Introduction Multiple studies have shown a decrease in the inflammatory response with minimized bypass circuits leading to less complications and mortality rate. On the other hand, some other studies showed that there is no difference in post-operative outcomes. So, the aim of this study is to investigate the clinical benefits of using the Minimized cardiopulmonary Bypass system in Coronary Artery Bypass Grafting and its effect on postoperative morbidity and mortality in diabetic patients as one of the high-risk groups that may benefit from these systems.
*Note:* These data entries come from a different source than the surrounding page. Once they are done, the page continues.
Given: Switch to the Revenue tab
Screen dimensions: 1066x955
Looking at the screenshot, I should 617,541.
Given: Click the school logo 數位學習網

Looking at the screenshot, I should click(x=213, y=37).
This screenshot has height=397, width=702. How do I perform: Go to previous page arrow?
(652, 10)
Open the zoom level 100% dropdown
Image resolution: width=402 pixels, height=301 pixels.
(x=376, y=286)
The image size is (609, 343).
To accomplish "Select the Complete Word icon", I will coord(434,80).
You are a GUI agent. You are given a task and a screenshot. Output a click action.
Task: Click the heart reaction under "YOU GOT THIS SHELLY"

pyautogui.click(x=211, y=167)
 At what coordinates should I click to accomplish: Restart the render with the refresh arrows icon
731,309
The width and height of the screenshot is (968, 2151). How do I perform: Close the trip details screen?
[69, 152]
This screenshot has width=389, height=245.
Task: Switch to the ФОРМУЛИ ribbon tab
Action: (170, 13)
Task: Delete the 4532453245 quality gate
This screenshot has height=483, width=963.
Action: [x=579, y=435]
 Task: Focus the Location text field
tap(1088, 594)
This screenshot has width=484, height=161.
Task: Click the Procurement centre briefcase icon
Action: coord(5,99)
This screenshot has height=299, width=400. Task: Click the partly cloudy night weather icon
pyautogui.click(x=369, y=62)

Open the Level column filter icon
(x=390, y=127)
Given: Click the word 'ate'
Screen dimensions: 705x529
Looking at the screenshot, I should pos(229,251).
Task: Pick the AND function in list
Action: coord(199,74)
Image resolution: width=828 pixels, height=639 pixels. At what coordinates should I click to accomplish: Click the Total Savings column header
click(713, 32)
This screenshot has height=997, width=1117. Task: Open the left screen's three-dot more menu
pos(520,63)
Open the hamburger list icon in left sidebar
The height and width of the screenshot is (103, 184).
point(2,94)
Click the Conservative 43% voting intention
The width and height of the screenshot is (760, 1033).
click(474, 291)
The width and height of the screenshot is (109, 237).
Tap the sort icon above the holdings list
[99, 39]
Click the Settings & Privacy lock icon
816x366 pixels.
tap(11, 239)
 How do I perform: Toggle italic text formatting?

Methods: This is a retrospective study that included 114 diabetic patients who underwent Coronary artery bypass grafting (67 patients with conventional cardiopulmonary bypass system and 47 with Minimized cardiopulmonary bypass system). The patients’ demographics, intra-operative characteristics and postoperative complications were compared between the two groups. Results Coronary artery bypass grafting was done on a beating heart less commonly in the conventional cardiopulmonary bypass group (44.78% vs. 63.83%, p = 0.045). There was no difference between the two groups in blood loss or transfusion requirements. Four patients in the conventional cardiopulmonary bypass group suffered perioperative myocardial infarction while no one had perioperative myocardial infarction in the Minimized cardiopulmonary bypass group. On the other hand, less patients in the conventional group had postoperative Atrial Fibrillation (4.55% vs. 27.5%, p = 0.001). The requirements for Adrenaline and Nor-Adrenaline infusions were more common the conventional group than the Minimized group. Conclusion The use of conventional cardiopulmonary bypass for Coronary Artery Bypass Grafting in diabetic patients was associated with higher use of postoperative vasogenic and inotropic support. However, that did not translate into higher complications rate or mortality.